- _Consigne 1_:
Convertissez en tableau Markdown, avec les colonnes « N° » et « Contenu », les lignes de recherche d'éléments : commencez à celle qui contient « Task: Click the red UNCONFIRMED status button » et arrêtez-vous après la dernière de ces lignes, en omettant les lignes vides. Laissez les images de côté, s'il vous plaît.

########

En 1965, Tonton Fred (celui qu'on surnommait « Dard de Ville », rapport à son habitude de poinçonner toutes les greluches perchées sur 16 cm de talons qui passaient à sa portée), Tonton Fred donc, écrivait « Le standinge selon Bérurier » qui manqua le Goncourt de seulement 15 voix, et le Nobel de juste 15 ans, mais qui fut, reste et restera en ce qui concerne l'apprentissage des bonnes manières ce que le petit futon est à l'apprentissage de la galipette coquine dans les espaces réduits.

C'était il y a plus de 50 ans… et le monde a changé. Les bonnes manières sont devenues désuètes en ces temps de productivité effrénée. Désuètes, voire ringardes, voire ridicules, voire quasiment des aveux de faiblesse.

Il fut un temps où, par exemple, les écrivains qui se détestaient se flinguaient avec talent. Ça défouraillait grave à la Remington, et souvent on retrouvait la victime étendue sur la chaussée, baignant dans son sang ou noyée dans un étang avec l'ancre de ses vieux attachée à la cheville. Quelques exemples :

« Quel homme aurait été Balzac s'il eût su écrire. » (Flaubert)
On notera ici le « eût su » qui donne à cette vacherie haut de gamme un brillant littéraire absolument fabuleux.

########

- _Consigne 2_:
Reproduisez à l'identique le passage de l'extrait sur les bonnes manières : commencez aux mots « C'était il y » et arrêtez-vous après « littéraire absolument fabuleux. ».

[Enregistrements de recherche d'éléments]
########

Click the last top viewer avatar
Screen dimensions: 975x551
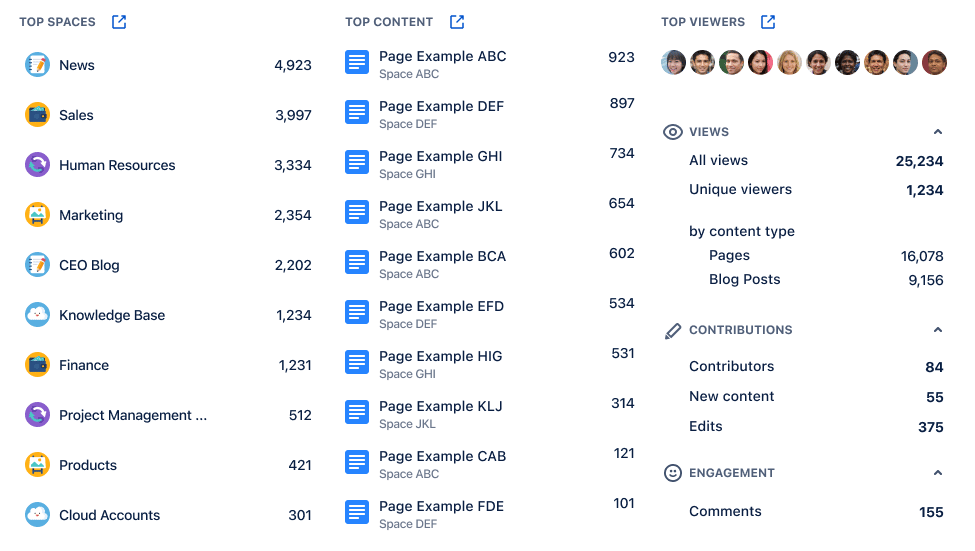(x=934, y=63)
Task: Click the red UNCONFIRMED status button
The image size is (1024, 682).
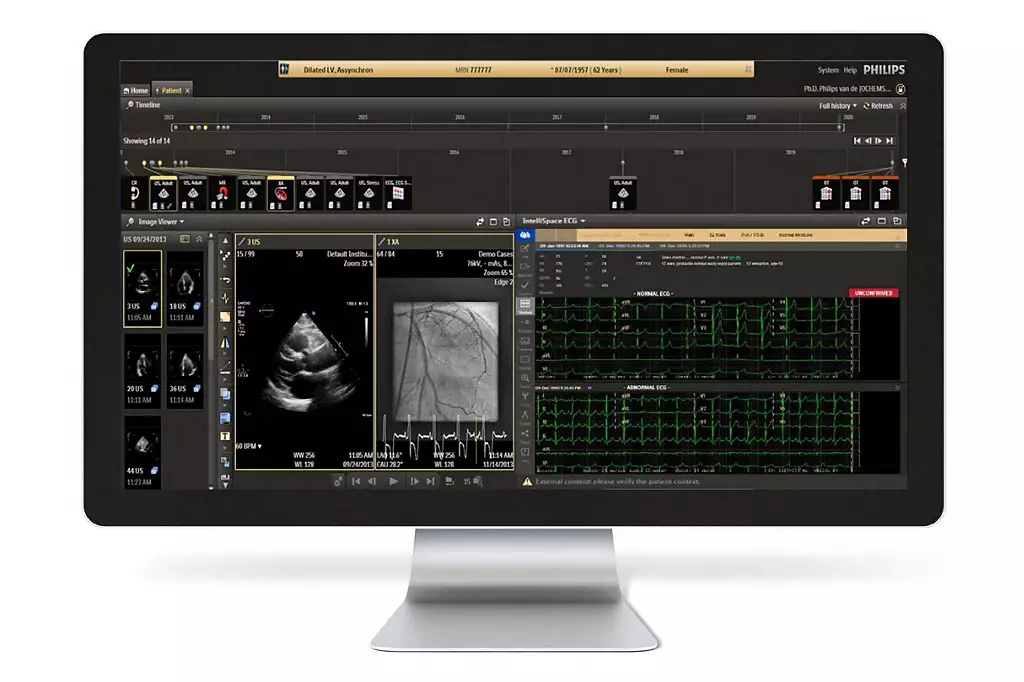Action: pyautogui.click(x=872, y=293)
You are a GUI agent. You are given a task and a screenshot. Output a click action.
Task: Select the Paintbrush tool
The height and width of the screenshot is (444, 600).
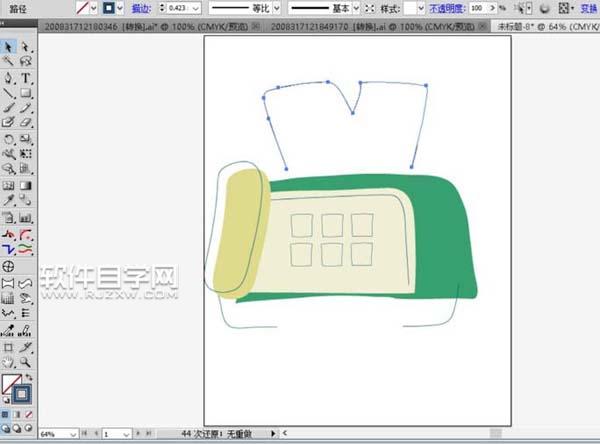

########

- _Réponse complète 1_:
| N° | Contenu |
|---|---|
| 1 | Task: Click the red UNCONFIRMED status button |
| 2 | The image size is (1024, 682). |
| 3 | Action: pyautogui.click(x=872, y=293) |
| 4 | You are a GUI agent. You are given a task and a screenshot. Output a click action. |
| 5 | Task: Select the Paintbrush tool |
| 6 | The height and width of the screenshot is (444, 600). |

- _Réponse complète 2_:
C'était il y a plus de 50 ans… et le monde a changé. Les bonnes manières sont devenues désuètes en ces temps de productivité effrénée. Désuètes, voire ringardes, voire ridicules, voire quasiment des aveux de faiblesse.

Il fut un temps où, par exemple, les écrivains qui se détestaient se flinguaient avec talent. Ça défouraillait grave à la Remington, et souvent on retrouvait la victime étendue sur la chaussée, baignant dans son sang ou noyée dans un étang avec l'ancre de ses vieux attachée à la cheville. Quelques exemples :

« Quel homme aurait été Balzac s'il eût su écrire. » (Flaubert)
On notera ici le « eût su » qui donne à cette vacherie haut de gamme un brillant littéraire absolument fabuleux.